Around the corner and suddenly we found ourselves in blocks of traditional-style buildings, some still under construction. In fact everything in China appears to be still under construction. One huge marketplace of little shops selling to tourists, endless streams of touts on the footpaths wanting me to buy “Watch, Prada bag, lady watch, shoe,” all rattled off as one long meaningless sentence. Crowds of people around the — bright green — ornamental lake, including a TV crew filming an interview with someone, I’ve no idea what its about but I’m in the background!
Then RMB30 to enter the Yu Yuan gardens where it was far more peaceful, although we still had to dodge 50-person Spanish and American bus-tour groups as we walked around in the maze of rooms and gardens and pavilions. A real shame there was no map as it seemed a lot larger inside than expected, all the small spaces making it easy to miss parts of the whole.
Finally we made our way back to the entrance, then back up to the Bund to start on the day’s chores — money and food for the train. A green-bean ice-cream as we crossed another new park and back in the direction of the river, confusion set in and we headed the wrong way along Ren Min Lu and found ourselves walking three-quarters of the way around an enormous building site then along a main road in blistering sun and finally to a corner of the park where we were within sight of where we’d sat to eat the ice-creams! Took the correct turn this time, then alongside the river on the Bund walk, again really hot as there’s hardly any shade up on the embankment.

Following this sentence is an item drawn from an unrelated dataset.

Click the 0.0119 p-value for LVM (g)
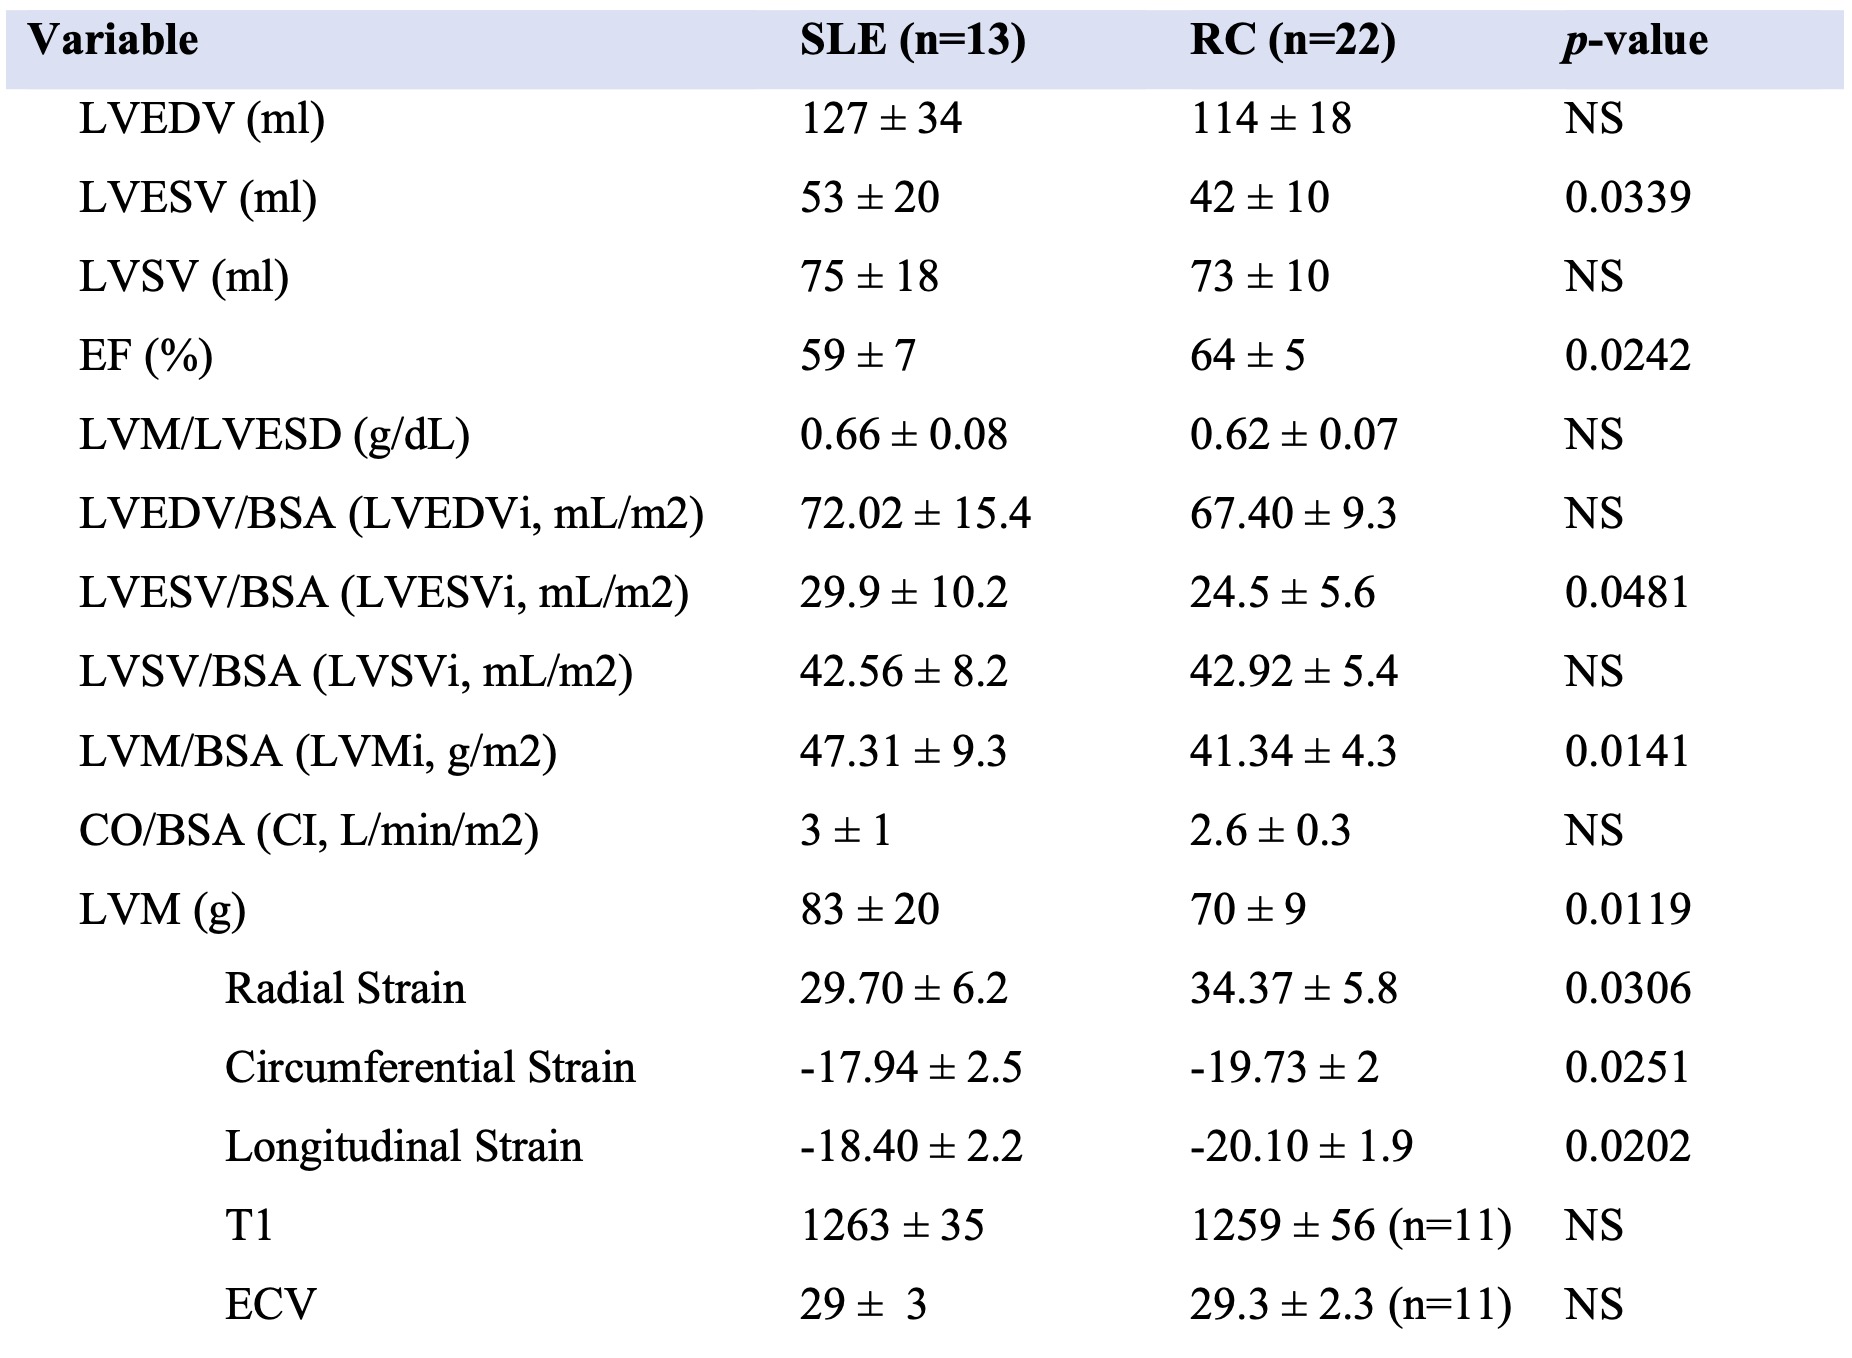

The first bank we stepped into while hunting about to change money was enormous, one of the traditional old-fashioned style banks, all timber panelling and 19th century attitude. Completely overwhelming and no signs anywhere in either English or Chinese of where to do anything. The second was much easier, the guard took one look as we walked in the door and guided us upstairs to the foreign currency office.
Financial transactions completed, back across (under) the river via the “Pedestrian tunnel,” a bizarrely misnamed piece of tourist tat which is a very expensive little train that holds eight or so people, costs RMB30 one way (as against RMB1 for a return ticket on the ferry) and has a very tacky and very loud laser and light show its entire length. We had been warned by Julie, but we just had to see it for ourselves!
One good point is that the tunnel exit is right next to the Pearl tower and across the road from the enormous gold coloured supermarket-mall-department store that Dan had suggested was a good spot for provisions. Once inside it was a bit tricky finding the supermarket, luckily Jo remembered that it was in the basement!
It felt strange to be walking around in an enormous supermarket, everything marked in Chinese, but little different to any supermarket anywhere else in the world. All the same bright fluorescent lights, bright colours, endless brands and packaging.
We made our way back towards our hotel by the metro, then sheltered for half an hour or so in an air-conditioned foreign-language (i.e. English) bookshop. The thermometer outside happily telling us it was currently 35 °C.
Regrouped at the hotel then all piled into taxis for the trip to the station. An amazingly noisy and slow trip, I’m sure we could have walked it quicker, then down into the largest underground taxi rank I have ever seen.
Show our tickets at the turnstiles with guards outside the building — with so many people in China you can’t even get into the train station without a ticket, but even so it was packed once we got in. The waiting halls are amazing, enormous cavernous rooms just full of people.
A deafening and distorted PA system blasting out announcements, then down onto the platform for the long walk to carriage 17 of 20 or more — sorry Marko, no chance of taking any pictures of the engine for you!
We made ourselves at home in our compartment, six beds in two stacks of three, then spent the rest of the afternoon and evening sitting around chatting and eating our way through assorted snacks, watching as the world went by. Noodles for dinner, the same as most of the other passengers, RMB5 from the lady with the food cart then fill them up with hot water from the urn at the end of the carriage.
Lights out and into bed at 10; I slept fitfully through the night, waking up occasionally as the train lurched and banged or stopped in odd locations.